Praying for a dear friend this morning, I asked that she would get past a heart-breaking time, then stopped myself. I had said something like that the other day to a wise woman. No, not past, she said, through. So I took back what I said before, and prayed her through this time, that such tender compassion would rain down on her and make her an even more welcome home for the weary than she was before, that there would be such a sweet deep healing inside that she would be glad for the wound, and that this surprising reversal inside herself, this good news of the Savior-King, would be surest thing in her life all her days, come what may.
Christmas is a fragile time, as it should be. My parents house doesn’t have central heat, nor does my own house now, and so you find yourself in a coat and hat in one corner, only to strip down to your long-johns on the other side of the room. You chase the sunshine coming through the glass and lie down in its puddle while it lasts.

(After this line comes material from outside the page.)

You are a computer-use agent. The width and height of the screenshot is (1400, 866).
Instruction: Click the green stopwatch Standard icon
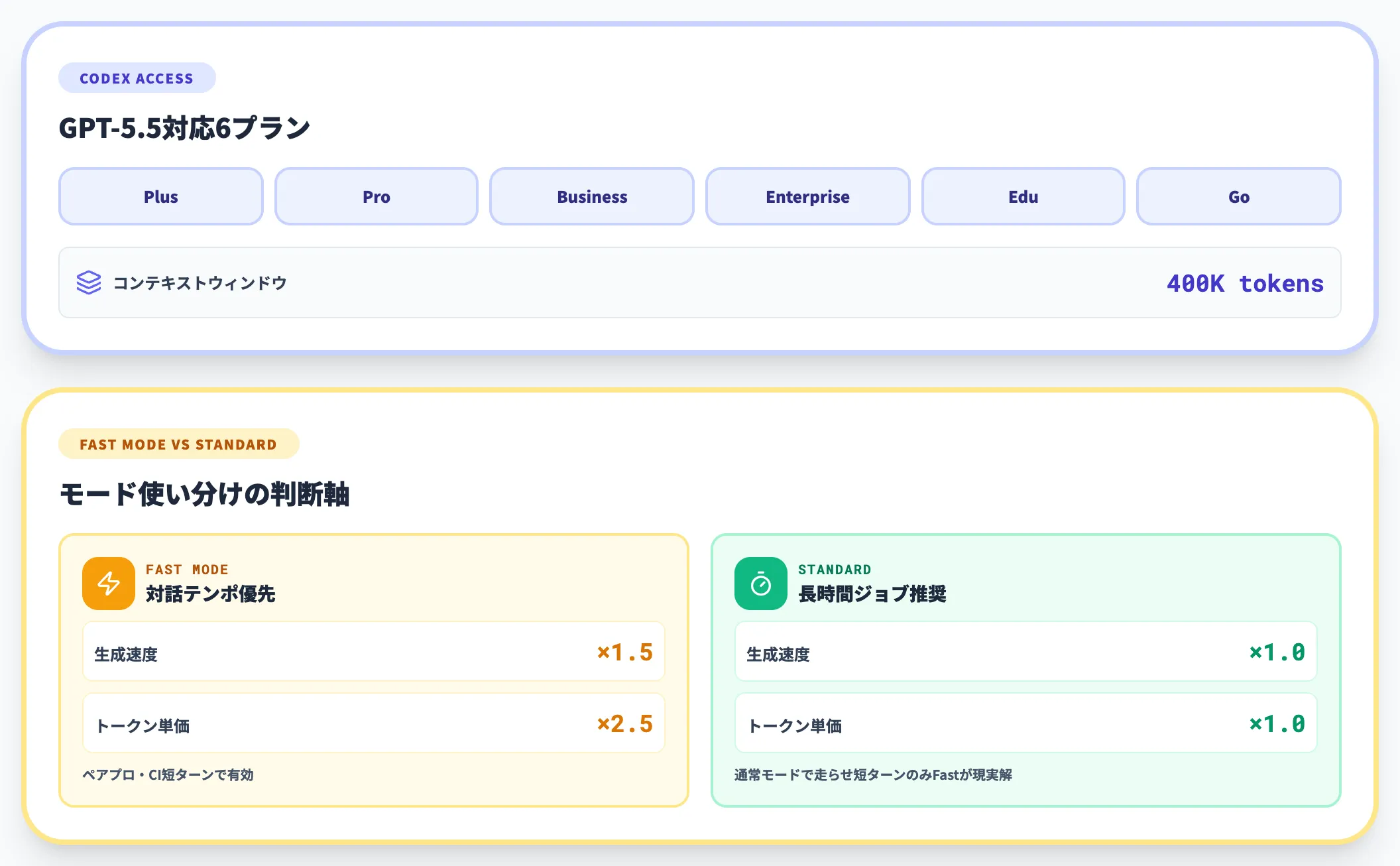(x=760, y=584)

This is tender Christmas-time: In my memory, it is melting your house-shoes on the wood stove, huddled too close. It is running into the kitchen to hug your grandmother’s backside. She gives you a bowl of drippings because she says everyone should be as round as she is. She is soft and this sounds good. It is dancing on your grandfathers feet to Nat King Cole. It is taking great care to reposition all the nativity characters to face the baby Jesus after someone moved them around again. It is singing dramatically over the bannister, God bless the rulers of this house and let them long to reign! It is the little chocolate behind every paper window.

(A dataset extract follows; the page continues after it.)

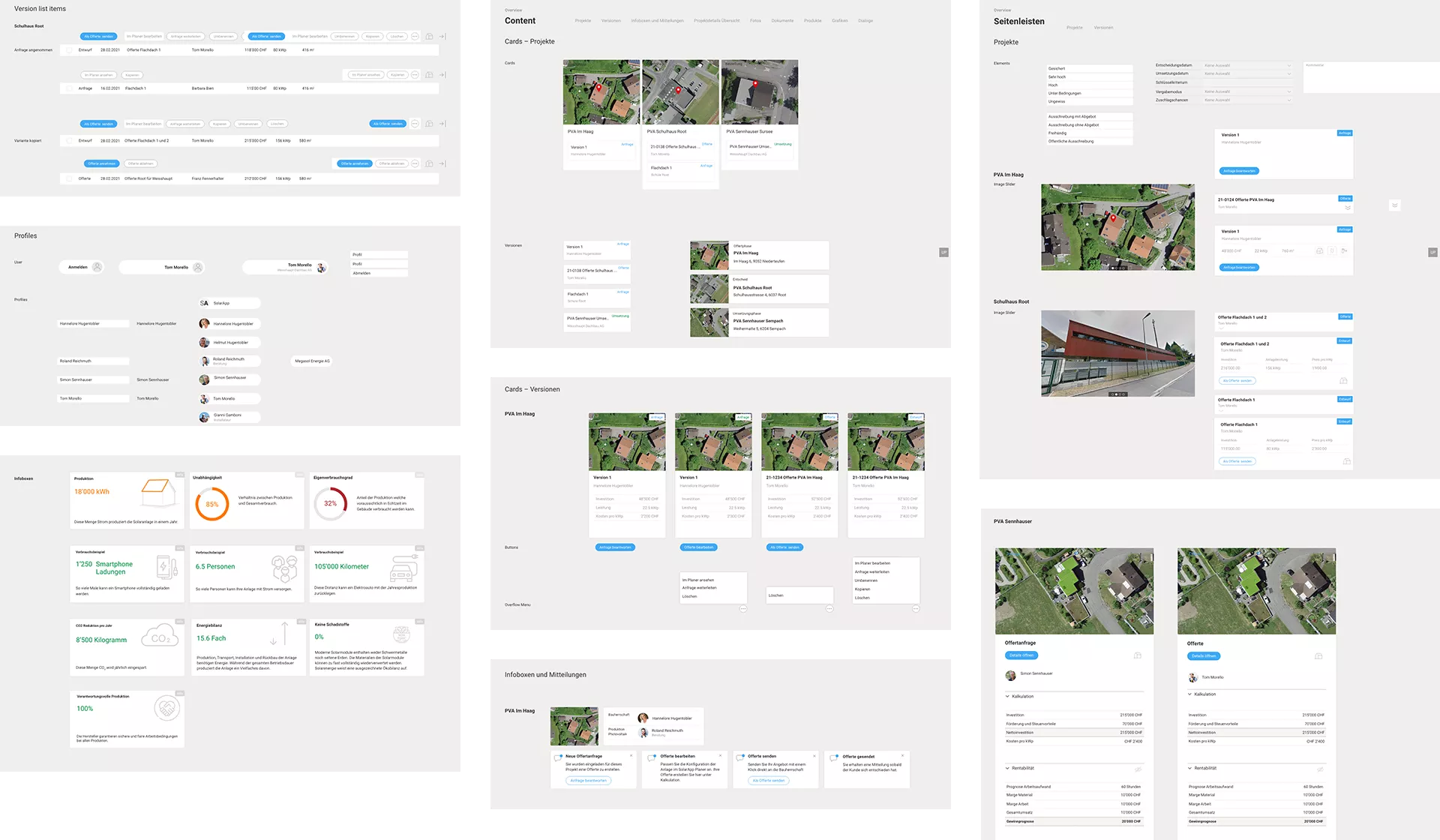Tick checkbox on Offerte Root für Weisshaupt row
1440x840 pixels.
(69, 178)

It is, in time, a keener awareness of familial brokenness and loneliness and the passing of these memories into shadow. It is the courage to resurrect all the good and make new traditions, the effort to stand over eighteen eggs for three hours, to make gifts with what you have, to walk in the outside world until your nose freezes over. It is now to me, the sweetest time of comfort, knowing that the Savior came as a baby to save my own baby, and that he honored the fragile mothers everywhere by needing one desperately, like the Lord of the Universe never needed anyone before or since.
We said we wouldn’t tell anyone about the baby at first. It is nice, sometimes, to have a secret. It is much nicer, I think, to give the secret away. So the day the baby’s two-chambered heart started beating, my own heart was so full, that I went into a baby store, just to walk around for the first time, not as friend or cousin or aunt, but as mother and I told a complete stranger the news. She rejoiced. A wonderful thing has happened to you, she said, which is true. My baby is wonderful. When are you due? July, I said. My son was born in July, and out he stepped from a rack before us, embarrassed to have been a baby nine years ago. Once upon a time, on a cold rainy November morning, his little heart started beating too. He lowered his head to me, in an awkward sort of bow, and moved away, embarrassed again by such an old fashioned gesture, him, so cool in his spiked hair and Nike hoodie. He honored me, because of the baby, but not my baby.
He honored me, whether he knew it or not, because the Lord was a baby, hidden deep in a young woman’s body two thousand years ago. This Baby belongs to everyone who seeks him. He lives still to swallow up all sorrow and to usher in a new and glorious morning.
And so wherever you are, Christmas is for you, and I wish you through it, that you would consider it and wrestle with it, and not let it pass you by, until it bless you. My dear readers, Merry Christmas. Like Gladys Herdman in my favorite Christmas story, hear me saying, HEY! Unto you a child is born! And feel the jab in your ribs, because the days are shorter than ever before and the nights are too long without the gospel and sometimes even with it, but not for long, not forever.
3 thoughts on “Our Troubles Will Be Out Of Sight”
Oh how wonderful, Sarah! Congratulations!
This is so beautiful, the thoughts and the words both. And I rejoice with you in the silent, wonder-giving gift of life growing inside you. Motherhood is the deepest, hardest, most beautiful mystery–something you already seem to understand so well. Godspeed in all the days ahead!
– Debbie, a reader who always loves what you write
How beautiful and sweet! I am thrilled for you. To be blessed with a little one so quickly is truly a gift!